What the task asks — Please write out the records exactly.

***

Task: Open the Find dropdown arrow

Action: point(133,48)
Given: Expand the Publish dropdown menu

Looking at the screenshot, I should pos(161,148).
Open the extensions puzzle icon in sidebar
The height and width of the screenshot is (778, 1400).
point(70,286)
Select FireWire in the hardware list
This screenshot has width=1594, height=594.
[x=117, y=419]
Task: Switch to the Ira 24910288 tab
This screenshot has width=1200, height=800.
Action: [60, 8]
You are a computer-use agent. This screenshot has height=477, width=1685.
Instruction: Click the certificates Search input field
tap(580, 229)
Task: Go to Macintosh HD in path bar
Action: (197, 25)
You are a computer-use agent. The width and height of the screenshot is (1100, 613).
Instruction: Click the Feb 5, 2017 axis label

***

Task output —
Task: Open the Find dropdown arrow

Action: point(133,48)
Given: Expand the Publish dropdown menu

Looking at the screenshot, I should pos(161,148).
Open the extensions puzzle icon in sidebar
The height and width of the screenshot is (778, 1400).
point(70,286)
Select FireWire in the hardware list
This screenshot has width=1594, height=594.
[x=117, y=419]
Task: Switch to the Ira 24910288 tab
This screenshot has width=1200, height=800.
Action: [60, 8]
You are a computer-use agent. This screenshot has height=477, width=1685.
Instruction: Click the certificates Search input field
tap(580, 229)
Task: Go to Macintosh HD in path bar
Action: (197, 25)
You are a computer-use agent. The width and height of the screenshot is (1100, 613).
Instruction: Click the Feb 5, 2017 axis label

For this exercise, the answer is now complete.